Dealing with multiple stakeholders was also a major learning point of the Capstone. Working at the interface between clinicians and engineers comes with its own sets of challenges since these different worlds do not always share the same vocabulary, let alone objectives. Carefully analyzing the needs of the nurses and doctors through a range of interviews allowed us to develop a solution that could actually be used.
The Capstone therefore has a much larger scope than other course-based projects because it deals with most of the steps of the product development life cycle: need identification, market analysis, technical development, go to market strategies, etc. Course-based projects are at most a semester long and hence have a smaller scope, only focusing on one or two of these components. During the Capstone we explored the main steps of the project life cycle, turning our technical results into impactful product recommendations for our stakeholders.

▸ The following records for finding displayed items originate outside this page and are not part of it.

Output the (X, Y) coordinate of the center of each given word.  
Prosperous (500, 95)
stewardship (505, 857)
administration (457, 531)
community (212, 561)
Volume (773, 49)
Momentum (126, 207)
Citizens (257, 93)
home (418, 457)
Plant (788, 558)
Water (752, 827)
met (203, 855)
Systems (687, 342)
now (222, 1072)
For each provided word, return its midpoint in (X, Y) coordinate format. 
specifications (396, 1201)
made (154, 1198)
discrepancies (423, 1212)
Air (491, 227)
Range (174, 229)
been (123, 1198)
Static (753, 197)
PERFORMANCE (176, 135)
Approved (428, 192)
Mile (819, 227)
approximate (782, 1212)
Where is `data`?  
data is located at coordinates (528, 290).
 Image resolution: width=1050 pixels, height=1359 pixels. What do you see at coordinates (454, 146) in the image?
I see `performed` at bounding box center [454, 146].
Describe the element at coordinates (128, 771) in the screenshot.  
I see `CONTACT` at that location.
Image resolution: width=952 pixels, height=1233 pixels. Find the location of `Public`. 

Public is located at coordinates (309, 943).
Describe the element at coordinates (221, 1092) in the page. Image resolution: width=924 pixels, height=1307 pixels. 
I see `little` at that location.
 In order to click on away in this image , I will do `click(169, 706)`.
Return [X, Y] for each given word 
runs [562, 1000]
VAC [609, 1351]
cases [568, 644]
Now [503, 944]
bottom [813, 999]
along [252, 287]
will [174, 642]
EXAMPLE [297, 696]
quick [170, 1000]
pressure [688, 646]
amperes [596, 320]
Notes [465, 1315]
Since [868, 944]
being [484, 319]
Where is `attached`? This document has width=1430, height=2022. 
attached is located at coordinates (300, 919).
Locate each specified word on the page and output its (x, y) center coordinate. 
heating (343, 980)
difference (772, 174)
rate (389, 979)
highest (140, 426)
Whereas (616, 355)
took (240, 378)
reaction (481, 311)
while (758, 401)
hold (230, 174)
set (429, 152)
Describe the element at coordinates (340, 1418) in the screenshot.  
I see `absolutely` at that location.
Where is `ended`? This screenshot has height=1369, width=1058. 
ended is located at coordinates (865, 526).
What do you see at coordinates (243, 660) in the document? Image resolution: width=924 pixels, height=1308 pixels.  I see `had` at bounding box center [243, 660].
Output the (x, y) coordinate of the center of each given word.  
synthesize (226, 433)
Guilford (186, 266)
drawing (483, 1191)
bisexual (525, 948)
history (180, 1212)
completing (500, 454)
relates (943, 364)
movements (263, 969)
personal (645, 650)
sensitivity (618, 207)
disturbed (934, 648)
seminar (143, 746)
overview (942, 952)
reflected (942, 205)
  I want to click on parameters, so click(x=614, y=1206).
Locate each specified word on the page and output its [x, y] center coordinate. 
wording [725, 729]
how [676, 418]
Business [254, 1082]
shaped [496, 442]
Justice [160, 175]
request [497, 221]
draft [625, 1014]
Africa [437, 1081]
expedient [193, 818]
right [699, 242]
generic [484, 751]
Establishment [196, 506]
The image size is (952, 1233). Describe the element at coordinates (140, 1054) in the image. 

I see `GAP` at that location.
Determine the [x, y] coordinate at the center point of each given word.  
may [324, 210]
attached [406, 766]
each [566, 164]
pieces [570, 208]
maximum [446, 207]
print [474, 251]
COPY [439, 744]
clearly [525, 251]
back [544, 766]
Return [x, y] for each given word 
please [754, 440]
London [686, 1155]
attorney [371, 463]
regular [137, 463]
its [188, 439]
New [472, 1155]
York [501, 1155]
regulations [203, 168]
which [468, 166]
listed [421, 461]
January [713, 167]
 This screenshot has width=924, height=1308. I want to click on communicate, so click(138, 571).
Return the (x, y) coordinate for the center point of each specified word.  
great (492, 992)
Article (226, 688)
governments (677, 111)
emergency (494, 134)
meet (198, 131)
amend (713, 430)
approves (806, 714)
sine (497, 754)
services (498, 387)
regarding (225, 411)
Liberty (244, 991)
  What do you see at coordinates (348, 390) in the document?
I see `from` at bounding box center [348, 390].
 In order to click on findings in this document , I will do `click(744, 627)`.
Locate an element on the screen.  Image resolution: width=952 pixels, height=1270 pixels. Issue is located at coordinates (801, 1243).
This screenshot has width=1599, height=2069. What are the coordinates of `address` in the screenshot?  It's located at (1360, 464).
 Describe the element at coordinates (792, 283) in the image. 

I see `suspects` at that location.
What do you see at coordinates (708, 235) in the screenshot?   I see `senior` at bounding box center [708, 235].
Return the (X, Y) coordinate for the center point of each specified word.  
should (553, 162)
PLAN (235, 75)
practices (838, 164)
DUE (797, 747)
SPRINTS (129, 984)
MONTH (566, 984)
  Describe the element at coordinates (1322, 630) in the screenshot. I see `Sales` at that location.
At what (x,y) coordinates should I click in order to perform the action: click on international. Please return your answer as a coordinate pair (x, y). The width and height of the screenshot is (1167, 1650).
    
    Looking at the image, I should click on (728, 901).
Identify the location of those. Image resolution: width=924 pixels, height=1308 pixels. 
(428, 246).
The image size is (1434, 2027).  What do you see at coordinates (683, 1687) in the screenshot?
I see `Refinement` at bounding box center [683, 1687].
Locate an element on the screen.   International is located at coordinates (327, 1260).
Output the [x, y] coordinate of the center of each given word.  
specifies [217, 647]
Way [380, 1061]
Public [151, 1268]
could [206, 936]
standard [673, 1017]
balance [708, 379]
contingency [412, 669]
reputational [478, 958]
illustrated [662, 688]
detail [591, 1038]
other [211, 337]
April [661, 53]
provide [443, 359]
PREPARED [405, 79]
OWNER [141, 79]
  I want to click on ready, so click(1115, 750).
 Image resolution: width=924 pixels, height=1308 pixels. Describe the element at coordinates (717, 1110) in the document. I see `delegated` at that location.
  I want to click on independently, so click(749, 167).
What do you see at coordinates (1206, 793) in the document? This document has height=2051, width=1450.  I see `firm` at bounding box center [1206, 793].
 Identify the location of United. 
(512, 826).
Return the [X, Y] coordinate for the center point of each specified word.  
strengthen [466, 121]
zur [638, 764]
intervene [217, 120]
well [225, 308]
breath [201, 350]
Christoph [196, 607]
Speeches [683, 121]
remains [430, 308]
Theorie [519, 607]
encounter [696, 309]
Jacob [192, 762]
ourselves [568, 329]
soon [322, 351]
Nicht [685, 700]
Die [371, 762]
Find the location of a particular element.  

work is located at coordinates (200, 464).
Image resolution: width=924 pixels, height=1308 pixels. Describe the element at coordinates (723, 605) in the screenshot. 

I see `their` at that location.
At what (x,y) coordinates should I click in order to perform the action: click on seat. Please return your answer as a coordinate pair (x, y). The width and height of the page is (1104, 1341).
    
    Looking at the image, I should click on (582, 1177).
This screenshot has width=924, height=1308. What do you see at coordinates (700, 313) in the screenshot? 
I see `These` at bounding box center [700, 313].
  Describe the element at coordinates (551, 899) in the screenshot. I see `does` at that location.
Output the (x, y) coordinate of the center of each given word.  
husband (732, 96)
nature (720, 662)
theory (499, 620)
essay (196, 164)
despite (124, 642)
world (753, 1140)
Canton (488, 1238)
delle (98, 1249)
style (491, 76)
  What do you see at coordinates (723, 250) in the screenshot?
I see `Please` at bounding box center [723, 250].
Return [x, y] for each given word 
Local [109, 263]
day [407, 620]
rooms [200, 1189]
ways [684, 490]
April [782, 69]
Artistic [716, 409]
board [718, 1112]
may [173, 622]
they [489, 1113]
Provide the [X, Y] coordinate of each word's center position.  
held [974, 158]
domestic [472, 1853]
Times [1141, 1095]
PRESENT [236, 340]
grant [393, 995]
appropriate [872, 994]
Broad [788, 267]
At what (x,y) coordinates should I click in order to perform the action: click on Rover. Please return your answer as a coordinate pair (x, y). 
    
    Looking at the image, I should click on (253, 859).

Is there anything else you’d like to add?
We would like to thank our academic advisor Mechanical Engineering Prof. Gabriel Gomes who has been a great support during the execution phase of our project. His guidance helped us focus on what is important and achieve deliverables using a “divide and conquer” strategy (which we would recommend for teams of more than average size!). We also want to give a special shout-out to our industry mentor Nate Tran who directed us towards the right technical approaches and helped us throughout the project despite his busy schedule.